Last edited Sat Mar 14, 2026, 11:56 PM - Edit history (2)
When you look at the lengthy legislation, search the word 'personal'. It only appears 8 times in the document (the first couple of hits are in a different context).
And then, see below for some added nuance, apropos why this is not in effect, despite being settled law.
MEDICARE PRESCRIPTION DRUG, IMPROVEMENT, AND MODERNIZATION ACT OF 2003
https://www.govinfo.gov/content/pkg/PLAW-108publ173/html/PLAW-108publ173.htm
Excerpt, re: personal importation of prescription medications. [CIPA certification checks all these boxes.]
(3) Drugs imported from Canada.--In
particular, the Secretary shall by regulation grant individuals
a waiver to permit individuals to import into the United States
a prescription drug that--
``(A) is imported from a licensed pharmacy for
personal use by an individual, not for resale, in
quantities that do not exceed a 90-day supply;
``(B) is accompanied by a copy of a valid
prescription;
``(C) is imported from Canada, from a seller
registered with the Secretary;
``(D) is a prescription drug approved by the
Secretary under chapter V;
``(E) is in the form of a final finished dosage that
was manufactured in an establishment registered under
section 510; and
``(F) is imported under such other conditions as the
Secretary determines to be necessary to ensure public
safety.
The excerpt shows that Congress explicitly created a legal framework to permit individuals importing prescription drugs from Canada for personal use.
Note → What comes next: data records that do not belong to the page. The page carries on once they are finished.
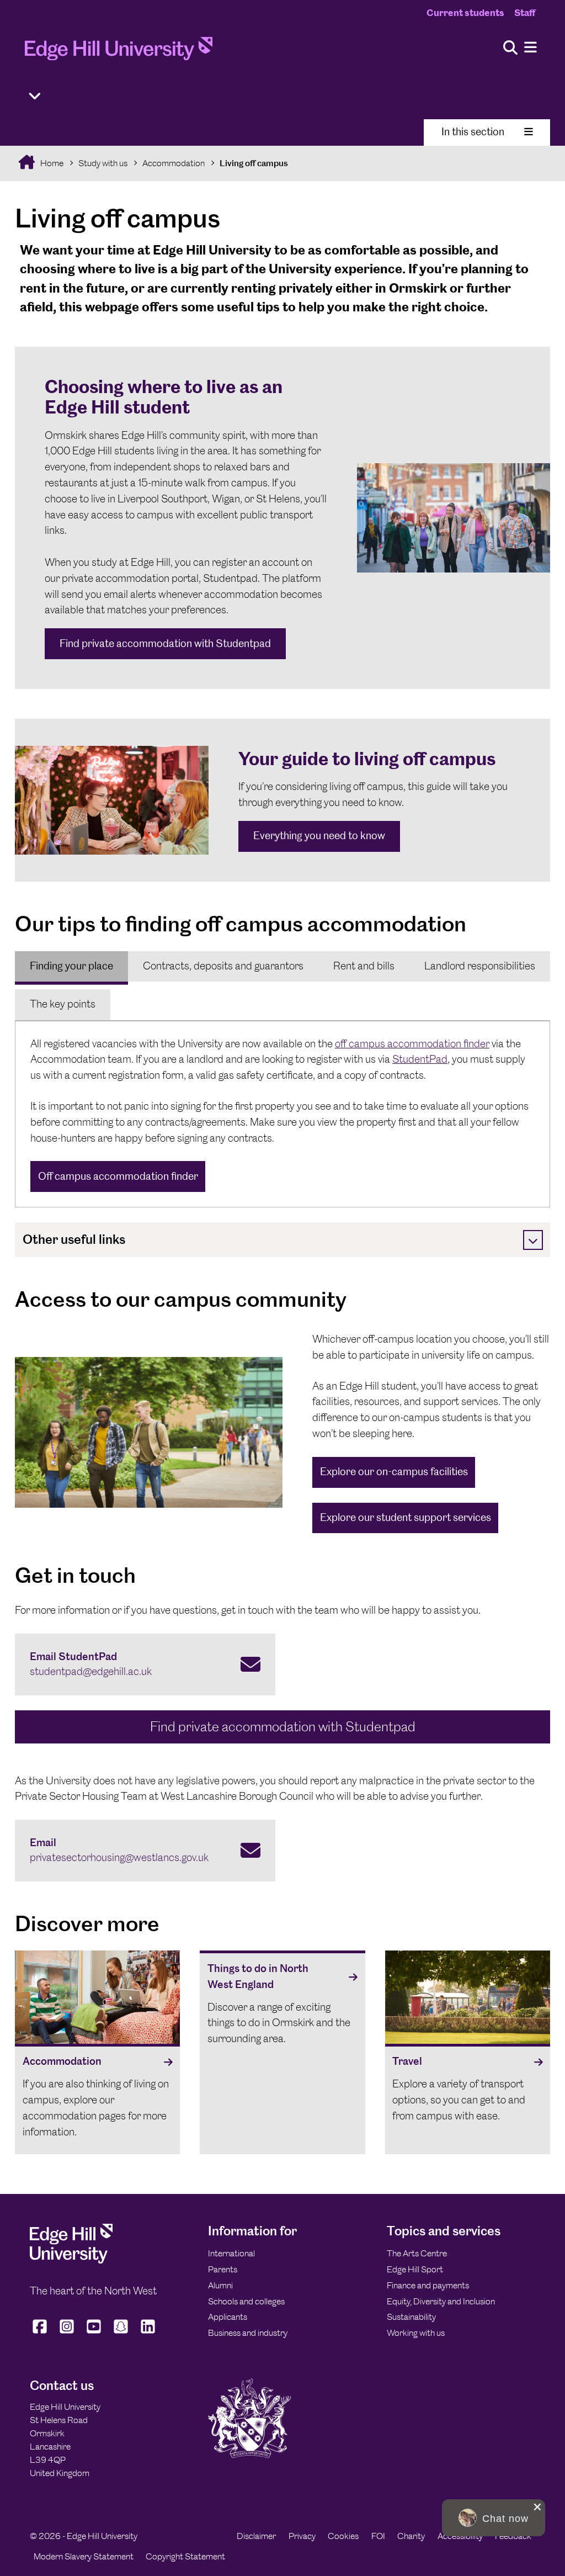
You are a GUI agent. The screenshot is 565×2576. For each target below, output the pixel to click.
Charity (411, 2536)
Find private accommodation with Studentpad (165, 643)
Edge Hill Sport (415, 2269)
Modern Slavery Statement (84, 2556)
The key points (62, 1004)
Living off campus (254, 163)
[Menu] (530, 48)
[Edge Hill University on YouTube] (94, 2333)
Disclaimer (256, 2536)
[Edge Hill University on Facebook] (41, 2333)
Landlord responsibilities (479, 966)
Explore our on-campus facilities (394, 1471)
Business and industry (247, 2333)
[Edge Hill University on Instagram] (67, 2333)
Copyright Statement (185, 2556)
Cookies (343, 2536)
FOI (378, 2536)
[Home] (118, 52)
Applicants (227, 2317)
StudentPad (419, 1059)
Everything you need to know (319, 835)
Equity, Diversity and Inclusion (441, 2301)
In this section (472, 131)
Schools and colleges (246, 2301)
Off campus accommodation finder (118, 1176)
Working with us (416, 2333)
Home (51, 163)
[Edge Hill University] (71, 2260)
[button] (494, 2518)
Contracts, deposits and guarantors (223, 966)
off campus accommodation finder (412, 1043)
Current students (465, 12)
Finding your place (71, 966)
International (231, 2253)
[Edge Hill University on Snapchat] (121, 2333)
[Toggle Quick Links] (35, 96)
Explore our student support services (405, 1517)
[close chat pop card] (537, 2507)
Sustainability (411, 2317)
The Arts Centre (417, 2253)
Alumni (220, 2285)
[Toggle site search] (510, 48)
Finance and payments (428, 2285)
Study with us (102, 163)
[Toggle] (533, 1240)
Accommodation (173, 163)
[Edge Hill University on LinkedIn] (148, 2333)
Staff (524, 12)
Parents (222, 2269)
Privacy (302, 2536)
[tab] (71, 966)
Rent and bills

However, as the text itself indicates, this authority is contingent on the Secretary of Health and Human Services (HHS) first establishing regulations to put the program into effect. This is the critical point where the law on paper meets the reality of implementation.
The Law vs. The Reality: Why the Waiver Isn't Active
The section, specifically (j) Waiver Authority for Importation by Individuals, does several things:
1)
It declares Congressional intent: Congress states that the Secretary "should exercise discretion" to permit personal importation that doesn't pose a public health risk.
2)
It grants authority: It explicitly gives the Secretary the power to grant waivers, either through a general regulation or on a case-by-case basis.
3)
It specifically mandates a regulation for Canadian imports: Paragraph (3) is the key. It says the Secretary "shall by regulation grant individuals a waiver" to import a 90-day supply from a licensed Canadian pharmacy, provided specific safety conditions are met (e.g., a valid U.S. prescription, the drug is FDA-approved, etc.).
This language is mandatory ('shall by regulation'). So, why isn't this program up and running? The answer lies in the actions (and inactions) of subsequent HHS Secretaries.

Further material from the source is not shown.